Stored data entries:
◇ ◇ ◇ ◇ ◇

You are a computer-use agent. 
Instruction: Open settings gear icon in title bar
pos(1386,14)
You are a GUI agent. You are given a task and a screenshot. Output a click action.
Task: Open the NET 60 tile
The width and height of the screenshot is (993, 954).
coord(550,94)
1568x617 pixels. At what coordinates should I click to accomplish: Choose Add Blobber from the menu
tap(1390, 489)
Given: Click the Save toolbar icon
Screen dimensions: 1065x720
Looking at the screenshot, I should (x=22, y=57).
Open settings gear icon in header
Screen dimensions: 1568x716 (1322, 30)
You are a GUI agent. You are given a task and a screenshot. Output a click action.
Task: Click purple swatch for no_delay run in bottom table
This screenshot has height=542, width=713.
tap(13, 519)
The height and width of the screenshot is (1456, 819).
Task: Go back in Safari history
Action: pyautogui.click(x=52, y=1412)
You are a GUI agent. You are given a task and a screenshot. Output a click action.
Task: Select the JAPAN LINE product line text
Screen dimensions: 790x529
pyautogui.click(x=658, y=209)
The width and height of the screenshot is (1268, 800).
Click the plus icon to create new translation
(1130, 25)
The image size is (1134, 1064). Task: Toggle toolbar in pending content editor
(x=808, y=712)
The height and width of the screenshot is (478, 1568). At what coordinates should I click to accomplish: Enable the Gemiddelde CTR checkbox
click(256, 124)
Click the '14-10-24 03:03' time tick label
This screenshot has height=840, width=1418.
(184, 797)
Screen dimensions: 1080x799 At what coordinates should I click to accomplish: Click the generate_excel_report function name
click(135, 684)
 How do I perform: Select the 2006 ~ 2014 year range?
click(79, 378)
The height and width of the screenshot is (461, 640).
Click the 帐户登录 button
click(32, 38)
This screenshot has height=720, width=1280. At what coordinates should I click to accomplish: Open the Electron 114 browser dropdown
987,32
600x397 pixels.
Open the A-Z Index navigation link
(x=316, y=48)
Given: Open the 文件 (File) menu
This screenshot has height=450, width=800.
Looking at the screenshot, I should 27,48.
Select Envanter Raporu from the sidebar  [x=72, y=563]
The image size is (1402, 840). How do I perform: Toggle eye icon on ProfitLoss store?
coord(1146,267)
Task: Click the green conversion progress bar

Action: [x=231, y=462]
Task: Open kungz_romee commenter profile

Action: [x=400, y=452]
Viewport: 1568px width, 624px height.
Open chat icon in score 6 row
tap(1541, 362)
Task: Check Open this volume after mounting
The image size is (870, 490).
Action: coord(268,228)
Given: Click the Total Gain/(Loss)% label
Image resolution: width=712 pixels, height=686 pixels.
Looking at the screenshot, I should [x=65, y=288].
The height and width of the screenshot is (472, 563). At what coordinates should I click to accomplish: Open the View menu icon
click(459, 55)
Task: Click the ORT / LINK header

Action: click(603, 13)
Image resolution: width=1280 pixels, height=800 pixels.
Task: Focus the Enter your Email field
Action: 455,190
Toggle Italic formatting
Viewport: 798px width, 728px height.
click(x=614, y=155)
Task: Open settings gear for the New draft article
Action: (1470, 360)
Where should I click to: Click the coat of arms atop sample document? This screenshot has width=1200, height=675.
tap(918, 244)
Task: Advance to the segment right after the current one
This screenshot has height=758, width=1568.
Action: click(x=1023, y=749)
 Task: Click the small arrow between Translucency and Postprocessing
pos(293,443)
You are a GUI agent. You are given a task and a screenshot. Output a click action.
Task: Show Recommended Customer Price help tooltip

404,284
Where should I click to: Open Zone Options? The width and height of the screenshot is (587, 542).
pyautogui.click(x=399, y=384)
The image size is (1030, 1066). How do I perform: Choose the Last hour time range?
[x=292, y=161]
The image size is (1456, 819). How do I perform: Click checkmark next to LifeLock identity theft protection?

◇ ◇ ◇ ◇ ◇

Using the entries above, find all lines with "after". Copy them.

Task: Check Open this volume after mounting
Task: Advance to the segment right after the current one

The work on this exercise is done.